Tuesday, June 13, 2006

Fight the Power!

The other day, third-string conservatarian chatterbox Debra Saunders threatened to address the "bad science" behind climate change. Today, I'm sorry to say, she's gone and done it.

The results are pretty goddamn droll. She starts off with a hat-tip to Gregg Easterbrook:

Easterbrook noted that a 1992 survey found that a mere 17 percent of members of the American Geophysical Union and American Meteorological Society believed in greenhouse-gas climate change. Since then, scientists have found more evidence of the phenomenon.

Gore was wrong in 1992 when he wrote that 98 percent of scientists agreed with him on global warming. Witness the survey cited above.
The problem here, of course, is that Easterbrook is completely full of shit; that "17 percent" came from a lie originally told by George Will:
Gallup took the unusual step of issuing a written correction to Will's column (San Francisco Chronicle, 9/27/92): "Most scientists involved in research in this area believe that human-induced global warming is occurring now." Will never noted the error in his column.
Just for the record, the Environmental Defense Fund notes:
Will's erroneous summary of this poll has been quoted so many times that it has become gospel for the proponents of the environmental backlash.
Next, Saunders pretends that as long she can dredge up a couple of dissident scientists, the matter is not yet settled.
[T]he faith-driven Gore argues that all scientists agree with him -- well, except for those who are bought and paid for by big polluters.
And how many of those could there be? Saunders gives us a hint:
I have to listen to former NASA scientist, Roy Spencer of the University of Alabama, when he tells me, "It is an alarming chart, but there are so many alternative explanations for what he's showing"....Spencer, who also writes for TCS Daily (which receives some funding from ExxonMobil), believes that some global warming is human-induced, but "I don't believe in climate catastrophe."
So despite having sneered at the idea that denialists are "bought and paid for by big polluters," Saunders can't make it through her short column without quoting a scientist with links to ExxonMobil. (SourceWatch has more on TCS Daily, and Tim Lambert has more on Spencer.)

Here's another of Saunders' expert witnesses:
Neil Frank, former director of the National Hurricane Center, told the Washington Post that global warming is "a hoax."
Yep. He also said this:
"Maybe we're living in a carbon dioxide-starved world. We don't know."
There you have it: The voice of reason! Such a bracing change from the dull orthodoxy of...well, pretty much everyone.

You might think that Saunders is making an inordinate fool of herself in order to protect the interests of the White House, and its political and corporate enablers. But that's just because you don't understand that the real establishment comprises Al Gore, Laurie David, and the American Meteorological Society:
[W]henever the establishment says you have to believe something, you want people who question the establishment.
Right on, sister.

5 comments:

Thers said...

These people are stone crazy. A question that puzzles me: which is more extraordinary -- the global warming lunacy, or the "the media is all liberal" insanity?

Phila said...

These people are stone crazy.

I think you're on to something.

Saunders is so dippy and incoherent that she's almost not worth bothering with. I don't even know how many conservatives take her seriously. It's only the ExxonMobil comment that pushed me over the edge...that was a pretty special moment, I think.

Anonymous said...

I agree with Thers - there was a time at which people of good faith could disagree with each other on this issue but that's a long time back and there's a lot of glacier under the bridge. At this point it's merely perverse. What could be motivating them?

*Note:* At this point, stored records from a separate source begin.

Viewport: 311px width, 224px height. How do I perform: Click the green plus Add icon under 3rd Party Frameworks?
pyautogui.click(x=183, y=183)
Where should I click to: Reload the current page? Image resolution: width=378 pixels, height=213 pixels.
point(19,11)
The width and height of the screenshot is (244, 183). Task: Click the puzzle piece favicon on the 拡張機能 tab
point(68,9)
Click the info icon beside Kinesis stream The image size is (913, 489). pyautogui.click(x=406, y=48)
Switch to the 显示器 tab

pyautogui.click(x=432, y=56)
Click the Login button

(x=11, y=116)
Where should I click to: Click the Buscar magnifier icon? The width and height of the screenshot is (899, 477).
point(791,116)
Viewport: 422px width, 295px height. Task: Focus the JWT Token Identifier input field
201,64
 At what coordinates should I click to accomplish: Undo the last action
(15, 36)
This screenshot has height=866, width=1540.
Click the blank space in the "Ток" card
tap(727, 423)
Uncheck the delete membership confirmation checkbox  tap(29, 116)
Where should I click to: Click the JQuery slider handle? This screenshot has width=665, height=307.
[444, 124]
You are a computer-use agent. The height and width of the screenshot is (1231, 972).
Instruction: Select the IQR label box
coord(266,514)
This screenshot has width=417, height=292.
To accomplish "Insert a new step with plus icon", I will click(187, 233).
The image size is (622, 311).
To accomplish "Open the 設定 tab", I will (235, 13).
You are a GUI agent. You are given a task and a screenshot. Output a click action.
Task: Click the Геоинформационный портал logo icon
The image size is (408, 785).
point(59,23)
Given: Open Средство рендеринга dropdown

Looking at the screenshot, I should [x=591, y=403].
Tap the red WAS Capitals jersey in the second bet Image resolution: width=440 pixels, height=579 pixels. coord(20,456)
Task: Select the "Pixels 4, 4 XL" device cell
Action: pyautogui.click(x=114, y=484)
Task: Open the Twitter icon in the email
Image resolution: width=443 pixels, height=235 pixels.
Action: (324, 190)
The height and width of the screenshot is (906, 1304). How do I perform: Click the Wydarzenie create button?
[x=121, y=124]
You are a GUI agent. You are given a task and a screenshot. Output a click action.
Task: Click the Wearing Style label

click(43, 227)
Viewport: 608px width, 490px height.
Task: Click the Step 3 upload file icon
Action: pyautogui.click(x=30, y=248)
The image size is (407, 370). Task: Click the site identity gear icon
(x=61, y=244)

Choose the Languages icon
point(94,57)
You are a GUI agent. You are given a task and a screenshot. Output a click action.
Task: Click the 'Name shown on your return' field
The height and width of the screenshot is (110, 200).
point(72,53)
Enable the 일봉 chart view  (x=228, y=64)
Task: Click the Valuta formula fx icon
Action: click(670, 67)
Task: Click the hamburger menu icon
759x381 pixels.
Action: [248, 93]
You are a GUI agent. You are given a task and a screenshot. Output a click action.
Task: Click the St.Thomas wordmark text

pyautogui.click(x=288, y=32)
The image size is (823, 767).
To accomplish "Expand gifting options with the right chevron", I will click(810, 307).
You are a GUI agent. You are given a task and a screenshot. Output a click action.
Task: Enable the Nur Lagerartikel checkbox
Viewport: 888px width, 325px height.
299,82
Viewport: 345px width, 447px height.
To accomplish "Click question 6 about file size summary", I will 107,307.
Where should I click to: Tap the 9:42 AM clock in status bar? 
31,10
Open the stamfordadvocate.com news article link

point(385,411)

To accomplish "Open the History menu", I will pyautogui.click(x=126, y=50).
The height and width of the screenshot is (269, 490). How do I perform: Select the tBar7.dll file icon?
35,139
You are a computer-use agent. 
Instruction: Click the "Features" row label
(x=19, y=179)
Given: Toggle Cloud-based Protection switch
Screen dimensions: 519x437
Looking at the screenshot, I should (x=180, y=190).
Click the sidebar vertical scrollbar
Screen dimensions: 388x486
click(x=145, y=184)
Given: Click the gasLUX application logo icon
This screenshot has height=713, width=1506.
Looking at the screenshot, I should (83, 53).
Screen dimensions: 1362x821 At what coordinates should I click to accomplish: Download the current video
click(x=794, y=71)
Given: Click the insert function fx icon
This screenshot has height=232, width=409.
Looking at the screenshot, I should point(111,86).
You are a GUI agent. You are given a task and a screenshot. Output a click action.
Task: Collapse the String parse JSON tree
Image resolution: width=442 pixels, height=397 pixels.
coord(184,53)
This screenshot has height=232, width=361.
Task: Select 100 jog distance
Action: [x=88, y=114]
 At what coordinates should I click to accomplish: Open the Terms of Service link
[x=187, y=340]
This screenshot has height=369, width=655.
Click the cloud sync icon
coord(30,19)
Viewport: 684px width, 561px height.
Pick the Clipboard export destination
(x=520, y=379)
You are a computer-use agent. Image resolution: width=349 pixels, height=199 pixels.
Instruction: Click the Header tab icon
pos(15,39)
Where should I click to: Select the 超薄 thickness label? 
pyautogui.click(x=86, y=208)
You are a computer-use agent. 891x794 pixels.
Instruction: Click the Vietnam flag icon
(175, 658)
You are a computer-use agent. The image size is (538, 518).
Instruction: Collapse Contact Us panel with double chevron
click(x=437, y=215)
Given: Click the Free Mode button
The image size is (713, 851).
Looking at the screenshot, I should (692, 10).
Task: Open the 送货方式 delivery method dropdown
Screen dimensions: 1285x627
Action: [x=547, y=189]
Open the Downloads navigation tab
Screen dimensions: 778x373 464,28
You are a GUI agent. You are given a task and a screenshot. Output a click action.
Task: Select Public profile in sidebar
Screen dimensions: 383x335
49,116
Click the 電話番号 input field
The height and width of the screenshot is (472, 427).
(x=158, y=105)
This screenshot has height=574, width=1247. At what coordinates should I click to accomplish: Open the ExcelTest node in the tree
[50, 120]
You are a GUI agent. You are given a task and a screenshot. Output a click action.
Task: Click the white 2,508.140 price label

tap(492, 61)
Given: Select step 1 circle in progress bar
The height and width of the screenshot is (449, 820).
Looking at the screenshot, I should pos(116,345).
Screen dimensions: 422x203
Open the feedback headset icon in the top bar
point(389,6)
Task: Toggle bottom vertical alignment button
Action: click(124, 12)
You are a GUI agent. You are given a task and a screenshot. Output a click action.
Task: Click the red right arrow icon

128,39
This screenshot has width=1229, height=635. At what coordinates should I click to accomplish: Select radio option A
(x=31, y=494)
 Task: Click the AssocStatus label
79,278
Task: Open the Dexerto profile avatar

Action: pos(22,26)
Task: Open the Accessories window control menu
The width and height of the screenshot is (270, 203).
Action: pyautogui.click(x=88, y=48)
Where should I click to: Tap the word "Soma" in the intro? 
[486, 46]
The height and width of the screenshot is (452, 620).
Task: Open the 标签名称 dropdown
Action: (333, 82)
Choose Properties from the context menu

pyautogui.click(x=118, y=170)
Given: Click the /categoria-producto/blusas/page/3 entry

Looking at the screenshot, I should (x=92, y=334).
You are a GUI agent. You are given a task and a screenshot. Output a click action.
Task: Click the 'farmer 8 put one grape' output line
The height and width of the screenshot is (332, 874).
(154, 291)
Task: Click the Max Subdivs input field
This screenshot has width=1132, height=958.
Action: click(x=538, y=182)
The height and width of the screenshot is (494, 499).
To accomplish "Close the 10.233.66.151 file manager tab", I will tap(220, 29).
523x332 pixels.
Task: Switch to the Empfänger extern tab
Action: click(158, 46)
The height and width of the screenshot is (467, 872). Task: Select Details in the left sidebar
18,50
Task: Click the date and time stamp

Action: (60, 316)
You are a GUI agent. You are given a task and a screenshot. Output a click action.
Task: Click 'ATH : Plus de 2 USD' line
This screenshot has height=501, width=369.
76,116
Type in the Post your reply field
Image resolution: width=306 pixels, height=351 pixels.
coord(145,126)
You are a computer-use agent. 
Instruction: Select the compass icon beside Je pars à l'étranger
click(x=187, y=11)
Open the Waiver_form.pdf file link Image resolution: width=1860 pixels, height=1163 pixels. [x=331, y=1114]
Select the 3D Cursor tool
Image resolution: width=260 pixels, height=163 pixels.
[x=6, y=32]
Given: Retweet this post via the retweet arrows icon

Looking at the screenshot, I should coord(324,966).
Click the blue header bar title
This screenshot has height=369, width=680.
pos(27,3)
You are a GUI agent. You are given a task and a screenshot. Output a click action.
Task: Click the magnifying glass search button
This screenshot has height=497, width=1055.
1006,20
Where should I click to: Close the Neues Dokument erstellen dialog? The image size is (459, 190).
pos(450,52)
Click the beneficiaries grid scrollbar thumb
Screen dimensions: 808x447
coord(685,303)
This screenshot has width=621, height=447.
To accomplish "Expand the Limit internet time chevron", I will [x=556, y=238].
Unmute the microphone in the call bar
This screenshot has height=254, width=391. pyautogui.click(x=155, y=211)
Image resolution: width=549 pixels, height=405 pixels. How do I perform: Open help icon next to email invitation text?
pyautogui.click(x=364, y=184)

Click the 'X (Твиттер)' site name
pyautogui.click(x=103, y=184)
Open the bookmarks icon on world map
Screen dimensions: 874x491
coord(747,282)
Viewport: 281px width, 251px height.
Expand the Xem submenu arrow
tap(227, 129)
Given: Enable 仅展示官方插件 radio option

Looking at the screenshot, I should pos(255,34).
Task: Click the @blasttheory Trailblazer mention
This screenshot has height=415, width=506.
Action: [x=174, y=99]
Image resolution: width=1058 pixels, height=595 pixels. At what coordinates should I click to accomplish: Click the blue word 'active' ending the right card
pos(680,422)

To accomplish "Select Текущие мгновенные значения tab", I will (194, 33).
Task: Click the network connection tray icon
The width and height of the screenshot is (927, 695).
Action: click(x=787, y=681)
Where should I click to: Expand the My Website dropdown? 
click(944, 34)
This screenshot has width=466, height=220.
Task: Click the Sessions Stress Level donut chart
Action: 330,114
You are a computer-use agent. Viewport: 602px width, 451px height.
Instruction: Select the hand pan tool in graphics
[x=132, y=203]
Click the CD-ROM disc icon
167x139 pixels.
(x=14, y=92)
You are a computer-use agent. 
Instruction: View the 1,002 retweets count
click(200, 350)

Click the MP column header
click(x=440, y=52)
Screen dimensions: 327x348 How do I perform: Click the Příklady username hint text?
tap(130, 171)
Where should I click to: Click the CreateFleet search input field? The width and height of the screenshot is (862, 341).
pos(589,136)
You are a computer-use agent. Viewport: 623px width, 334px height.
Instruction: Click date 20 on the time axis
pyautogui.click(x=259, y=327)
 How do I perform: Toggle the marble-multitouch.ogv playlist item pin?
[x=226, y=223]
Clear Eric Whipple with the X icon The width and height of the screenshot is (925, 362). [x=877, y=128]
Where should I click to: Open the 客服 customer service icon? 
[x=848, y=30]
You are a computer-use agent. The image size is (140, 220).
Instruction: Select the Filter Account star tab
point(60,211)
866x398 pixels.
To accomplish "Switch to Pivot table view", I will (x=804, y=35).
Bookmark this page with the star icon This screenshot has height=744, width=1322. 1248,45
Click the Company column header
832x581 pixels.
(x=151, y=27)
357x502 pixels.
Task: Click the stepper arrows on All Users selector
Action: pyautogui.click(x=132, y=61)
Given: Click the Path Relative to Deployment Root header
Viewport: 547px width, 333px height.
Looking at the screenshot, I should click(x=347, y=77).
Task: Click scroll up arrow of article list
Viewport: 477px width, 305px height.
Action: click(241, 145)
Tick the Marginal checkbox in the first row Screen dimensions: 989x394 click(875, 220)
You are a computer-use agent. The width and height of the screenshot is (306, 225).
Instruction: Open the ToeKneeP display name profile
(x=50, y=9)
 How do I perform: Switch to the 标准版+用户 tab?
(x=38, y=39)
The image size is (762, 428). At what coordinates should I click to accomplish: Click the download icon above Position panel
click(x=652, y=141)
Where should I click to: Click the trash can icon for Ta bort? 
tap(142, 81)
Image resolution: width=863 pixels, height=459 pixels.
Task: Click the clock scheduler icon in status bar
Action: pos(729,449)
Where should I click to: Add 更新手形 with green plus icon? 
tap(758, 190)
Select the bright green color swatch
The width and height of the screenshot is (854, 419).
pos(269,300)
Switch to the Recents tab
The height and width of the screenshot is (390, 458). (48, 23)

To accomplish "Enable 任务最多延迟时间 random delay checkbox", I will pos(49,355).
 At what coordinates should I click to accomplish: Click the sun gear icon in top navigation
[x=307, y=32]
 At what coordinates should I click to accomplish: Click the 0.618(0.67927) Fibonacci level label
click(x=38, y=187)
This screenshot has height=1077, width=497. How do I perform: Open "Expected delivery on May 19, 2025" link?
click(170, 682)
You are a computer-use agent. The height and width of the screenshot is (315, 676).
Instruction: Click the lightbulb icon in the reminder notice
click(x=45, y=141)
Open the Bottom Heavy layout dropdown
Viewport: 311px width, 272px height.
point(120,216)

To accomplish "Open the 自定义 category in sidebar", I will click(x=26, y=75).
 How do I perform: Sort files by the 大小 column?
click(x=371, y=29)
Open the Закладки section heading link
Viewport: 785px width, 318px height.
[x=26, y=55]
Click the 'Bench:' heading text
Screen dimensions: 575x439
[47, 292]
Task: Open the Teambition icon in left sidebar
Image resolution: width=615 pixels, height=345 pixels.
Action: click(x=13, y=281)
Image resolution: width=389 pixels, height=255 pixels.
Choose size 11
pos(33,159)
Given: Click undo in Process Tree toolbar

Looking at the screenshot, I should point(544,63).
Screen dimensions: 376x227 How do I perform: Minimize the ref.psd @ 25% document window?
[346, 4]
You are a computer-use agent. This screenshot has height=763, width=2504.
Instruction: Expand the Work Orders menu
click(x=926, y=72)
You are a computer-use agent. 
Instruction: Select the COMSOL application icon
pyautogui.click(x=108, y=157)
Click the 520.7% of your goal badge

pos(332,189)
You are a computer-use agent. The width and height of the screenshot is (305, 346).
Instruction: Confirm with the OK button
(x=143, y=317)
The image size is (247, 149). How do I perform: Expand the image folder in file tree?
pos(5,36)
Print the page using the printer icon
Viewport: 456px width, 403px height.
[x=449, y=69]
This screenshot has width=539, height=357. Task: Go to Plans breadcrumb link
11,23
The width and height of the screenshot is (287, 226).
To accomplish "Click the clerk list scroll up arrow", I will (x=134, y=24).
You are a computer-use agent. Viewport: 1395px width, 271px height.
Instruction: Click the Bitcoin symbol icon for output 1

And by the way, Phila, how the *hell* do you manage to keep up with all this? I know you're widely read but jeez.

Anonymous said...

former nasa scientist...former director of the hurricane center...boy, she's found a lot of people who used to have cool jobs...

Phila said...

Wayne:

And by the way, Phila, how the *hell* do you manage to keep up with all this?

By ignoring important obligations, natch!

dan mcenroe said...
former nasa scientist...former director of the hurricane center...boy, she's found a lot of people who used to have cool jobs...


Well, at least they have some background in climate science. My understanding is that most of the "scientists" in Gore's camp actually teach comp at community colleges.